■ Exercise objective
Output the data below in full, byte for byte. Nothing may differ.
○ ○ ○
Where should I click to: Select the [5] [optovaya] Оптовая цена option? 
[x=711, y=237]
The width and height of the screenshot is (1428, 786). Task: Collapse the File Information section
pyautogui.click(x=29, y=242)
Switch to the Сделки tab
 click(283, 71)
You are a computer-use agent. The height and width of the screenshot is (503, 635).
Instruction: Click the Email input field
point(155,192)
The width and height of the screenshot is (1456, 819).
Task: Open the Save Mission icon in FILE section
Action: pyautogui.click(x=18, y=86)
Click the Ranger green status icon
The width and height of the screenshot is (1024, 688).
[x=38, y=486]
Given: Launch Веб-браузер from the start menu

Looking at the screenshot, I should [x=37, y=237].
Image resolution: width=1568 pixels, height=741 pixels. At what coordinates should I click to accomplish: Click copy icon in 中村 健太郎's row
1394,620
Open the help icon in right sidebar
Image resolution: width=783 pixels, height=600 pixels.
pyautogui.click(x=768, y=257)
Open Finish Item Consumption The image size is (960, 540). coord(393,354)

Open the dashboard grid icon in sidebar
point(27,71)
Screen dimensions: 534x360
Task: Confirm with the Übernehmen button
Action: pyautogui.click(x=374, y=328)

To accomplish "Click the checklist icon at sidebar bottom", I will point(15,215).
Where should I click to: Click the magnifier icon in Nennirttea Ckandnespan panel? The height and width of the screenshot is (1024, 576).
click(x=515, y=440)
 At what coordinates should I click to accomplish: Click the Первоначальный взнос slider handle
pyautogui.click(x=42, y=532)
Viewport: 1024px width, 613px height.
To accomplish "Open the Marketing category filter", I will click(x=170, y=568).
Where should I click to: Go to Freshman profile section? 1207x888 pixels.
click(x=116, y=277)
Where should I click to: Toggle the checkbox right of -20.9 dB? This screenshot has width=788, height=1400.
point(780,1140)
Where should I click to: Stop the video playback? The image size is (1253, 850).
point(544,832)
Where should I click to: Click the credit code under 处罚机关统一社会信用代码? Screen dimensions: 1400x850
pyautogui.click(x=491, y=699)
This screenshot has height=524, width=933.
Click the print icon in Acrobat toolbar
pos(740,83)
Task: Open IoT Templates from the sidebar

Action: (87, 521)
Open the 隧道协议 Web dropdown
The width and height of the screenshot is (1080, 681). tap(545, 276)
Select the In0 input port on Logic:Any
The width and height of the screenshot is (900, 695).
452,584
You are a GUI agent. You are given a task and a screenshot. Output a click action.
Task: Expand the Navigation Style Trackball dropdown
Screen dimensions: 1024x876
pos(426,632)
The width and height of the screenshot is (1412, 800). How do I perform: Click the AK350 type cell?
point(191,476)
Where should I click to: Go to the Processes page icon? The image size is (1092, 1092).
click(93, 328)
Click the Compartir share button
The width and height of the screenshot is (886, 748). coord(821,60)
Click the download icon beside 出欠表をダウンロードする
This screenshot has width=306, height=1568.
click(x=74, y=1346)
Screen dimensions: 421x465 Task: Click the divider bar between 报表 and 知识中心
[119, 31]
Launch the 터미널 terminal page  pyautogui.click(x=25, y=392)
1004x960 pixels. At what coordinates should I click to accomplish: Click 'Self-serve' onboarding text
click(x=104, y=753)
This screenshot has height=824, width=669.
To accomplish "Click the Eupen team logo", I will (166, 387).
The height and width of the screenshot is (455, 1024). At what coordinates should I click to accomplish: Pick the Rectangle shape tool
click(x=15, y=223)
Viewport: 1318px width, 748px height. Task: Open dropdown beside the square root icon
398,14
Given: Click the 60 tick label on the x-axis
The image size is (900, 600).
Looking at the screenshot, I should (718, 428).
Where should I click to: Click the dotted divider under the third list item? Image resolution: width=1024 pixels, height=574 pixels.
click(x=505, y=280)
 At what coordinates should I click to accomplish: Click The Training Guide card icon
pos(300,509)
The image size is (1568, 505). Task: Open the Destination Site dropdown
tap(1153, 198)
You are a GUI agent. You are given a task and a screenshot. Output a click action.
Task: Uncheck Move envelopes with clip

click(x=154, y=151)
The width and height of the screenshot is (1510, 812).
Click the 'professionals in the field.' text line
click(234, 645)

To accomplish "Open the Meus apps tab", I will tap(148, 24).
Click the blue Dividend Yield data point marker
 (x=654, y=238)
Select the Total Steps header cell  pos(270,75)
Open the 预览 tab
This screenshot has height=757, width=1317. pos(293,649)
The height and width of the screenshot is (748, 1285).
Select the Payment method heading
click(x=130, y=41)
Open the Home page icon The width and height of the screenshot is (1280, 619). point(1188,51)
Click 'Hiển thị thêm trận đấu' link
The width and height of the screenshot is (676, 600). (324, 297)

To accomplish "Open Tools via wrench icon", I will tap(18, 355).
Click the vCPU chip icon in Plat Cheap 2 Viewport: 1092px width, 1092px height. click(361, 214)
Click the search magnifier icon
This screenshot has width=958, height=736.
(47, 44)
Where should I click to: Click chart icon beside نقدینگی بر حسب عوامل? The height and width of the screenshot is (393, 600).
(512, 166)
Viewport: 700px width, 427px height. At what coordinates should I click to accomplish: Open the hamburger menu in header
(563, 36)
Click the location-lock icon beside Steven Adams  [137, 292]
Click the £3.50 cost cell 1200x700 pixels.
○ ○ ○
■ Reply
Where should I click to: Select the [5] [optovaya] Оптовая цена option? 
[x=711, y=237]
The width and height of the screenshot is (1428, 786). Task: Collapse the File Information section
pyautogui.click(x=29, y=242)
Switch to the Сделки tab
 click(283, 71)
You are a computer-use agent. The height and width of the screenshot is (503, 635).
Instruction: Click the Email input field
point(155,192)
The width and height of the screenshot is (1456, 819).
Task: Open the Save Mission icon in FILE section
Action: pyautogui.click(x=18, y=86)
Click the Ranger green status icon
The width and height of the screenshot is (1024, 688).
[x=38, y=486]
Given: Launch Веб-браузер from the start menu

Looking at the screenshot, I should [x=37, y=237].
Image resolution: width=1568 pixels, height=741 pixels. At what coordinates should I click to accomplish: Click copy icon in 中村 健太郎's row
1394,620
Open the help icon in right sidebar
Image resolution: width=783 pixels, height=600 pixels.
pyautogui.click(x=768, y=257)
Open Finish Item Consumption The image size is (960, 540). coord(393,354)

Open the dashboard grid icon in sidebar
point(27,71)
Screen dimensions: 534x360
Task: Confirm with the Übernehmen button
Action: pyautogui.click(x=374, y=328)

To accomplish "Click the checklist icon at sidebar bottom", I will point(15,215).
Where should I click to: Click the magnifier icon in Nennirttea Ckandnespan panel? The height and width of the screenshot is (1024, 576).
click(x=515, y=440)
 At what coordinates should I click to accomplish: Click the Первоначальный взнос slider handle
pyautogui.click(x=42, y=532)
Viewport: 1024px width, 613px height.
To accomplish "Open the Marketing category filter", I will click(x=170, y=568).
Where should I click to: Go to Freshman profile section? 1207x888 pixels.
click(x=116, y=277)
Where should I click to: Toggle the checkbox right of -20.9 dB? This screenshot has width=788, height=1400.
point(780,1140)
Where should I click to: Stop the video playback? The image size is (1253, 850).
point(544,832)
Where should I click to: Click the credit code under 处罚机关统一社会信用代码? Screen dimensions: 1400x850
pyautogui.click(x=491, y=699)
This screenshot has height=524, width=933.
Click the print icon in Acrobat toolbar
pos(740,83)
Task: Open IoT Templates from the sidebar

Action: (87, 521)
Open the 隧道协议 Web dropdown
The width and height of the screenshot is (1080, 681). tap(545, 276)
Select the In0 input port on Logic:Any
The width and height of the screenshot is (900, 695).
452,584
You are a GUI agent. You are given a task and a screenshot. Output a click action.
Task: Expand the Navigation Style Trackball dropdown
Screen dimensions: 1024x876
pos(426,632)
The width and height of the screenshot is (1412, 800). How do I perform: Click the AK350 type cell?
point(191,476)
Where should I click to: Go to the Processes page icon? The image size is (1092, 1092).
click(93, 328)
Click the Compartir share button
The width and height of the screenshot is (886, 748). coord(821,60)
Click the download icon beside 出欠表をダウンロードする
This screenshot has width=306, height=1568.
click(x=74, y=1346)
Screen dimensions: 421x465 Task: Click the divider bar between 报表 and 知识中心
[119, 31]
Launch the 터미널 terminal page  pyautogui.click(x=25, y=392)
1004x960 pixels. At what coordinates should I click to accomplish: Click 'Self-serve' onboarding text
click(x=104, y=753)
This screenshot has height=824, width=669.
To accomplish "Click the Eupen team logo", I will (166, 387).
The height and width of the screenshot is (455, 1024). At what coordinates should I click to accomplish: Pick the Rectangle shape tool
click(x=15, y=223)
Viewport: 1318px width, 748px height. Task: Open dropdown beside the square root icon
398,14
Given: Click the 60 tick label on the x-axis
The image size is (900, 600).
Looking at the screenshot, I should (718, 428).
Where should I click to: Click the dotted divider under the third list item? Image resolution: width=1024 pixels, height=574 pixels.
click(x=505, y=280)
 At what coordinates should I click to accomplish: Click The Training Guide card icon
pos(300,509)
The image size is (1568, 505). Task: Open the Destination Site dropdown
tap(1153, 198)
You are a GUI agent. You are given a task and a screenshot. Output a click action.
Task: Uncheck Move envelopes with clip

click(x=154, y=151)
The width and height of the screenshot is (1510, 812).
Click the 'professionals in the field.' text line
click(234, 645)

To accomplish "Open the Meus apps tab", I will tap(148, 24).
Click the blue Dividend Yield data point marker
 (x=654, y=238)
Select the Total Steps header cell  pos(270,75)
Open the 预览 tab
This screenshot has height=757, width=1317. pos(293,649)
The height and width of the screenshot is (748, 1285).
Select the Payment method heading
click(x=130, y=41)
Open the Home page icon The width and height of the screenshot is (1280, 619). point(1188,51)
Click 'Hiển thị thêm trận đấu' link
The width and height of the screenshot is (676, 600). (324, 297)

To accomplish "Open Tools via wrench icon", I will tap(18, 355).
Click the vCPU chip icon in Plat Cheap 2 Viewport: 1092px width, 1092px height. click(361, 214)
Click the search magnifier icon
This screenshot has width=958, height=736.
(47, 44)
Where should I click to: Click chart icon beside نقدینگی بر حسب عوامل? The height and width of the screenshot is (393, 600).
(512, 166)
Viewport: 700px width, 427px height. At what coordinates should I click to accomplish: Open the hamburger menu in header
(563, 36)
Click the location-lock icon beside Steven Adams  [137, 292]
Click the £3.50 cost cell 1200x700 pixels.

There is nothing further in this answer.